With an explosive combine performance, players like Kent State's Dri Archer or Oregon's De'Anthony Thomas could entice teams to pull the trigger early and figure out how to use these offensive weapons later.
Since legendary pass-rusher Lawrence Taylor ushered in the era of the blind-side guardian, left tackles with size, speed, athleticism, long arms and pass-blocking technique have risen to the very top of draft boards.
That trend has only accelerated since Michael Lewis' best-selling book The Blind Side hit bookshelves in 2006. Per Pro Football Reference, 13 pass-protecting tackles have been drafted in the first 10 picks since then; three went in the first four picks of the 2013 draft.

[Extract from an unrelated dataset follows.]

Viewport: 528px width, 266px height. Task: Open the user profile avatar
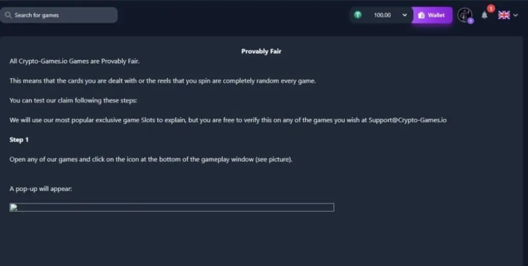465,15
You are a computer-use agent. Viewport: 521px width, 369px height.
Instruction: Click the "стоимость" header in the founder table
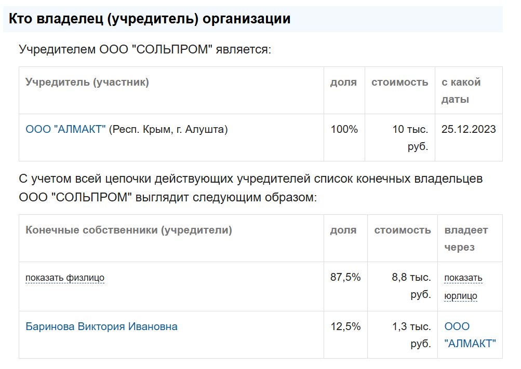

Many of them climbed up draft boards by excelling in the combine's offensive line drills, which probably do the best job of simulating actual game skills and techniques.
Offensive linemen like Texas A&M's Jake Matthews, Auburn's Greg Robinson and Michigan's Taylor Lewan could all be drafted in the top 10, top five or even No. 1 overall. It all depends on how beautifully they move through the drills—and the eyes of the evaluators beholding them.
Every year, at least one player's mind-blowing workout numbers steal the show.
In 2013, it was Estonian track and field star Margus Hunt, who converted to football when Southern Methodist University shuttered its storied track program. Hunt, unsurprisingly, shined in what some wags call the NFL's Underwear Olympics.
This season, it could be any number of players: South Carolina's Jadeveon Clowney, Oregon tailback/receiver De’Anthony Thomas or a lesser-known prospect who blazes past cones, pads and lasers in Indianapolis.
NFL teams have to be careful with whoever blows them away in the combine workouts, because so-called workout warriors with mediocre game film have been disappointing teams for decades.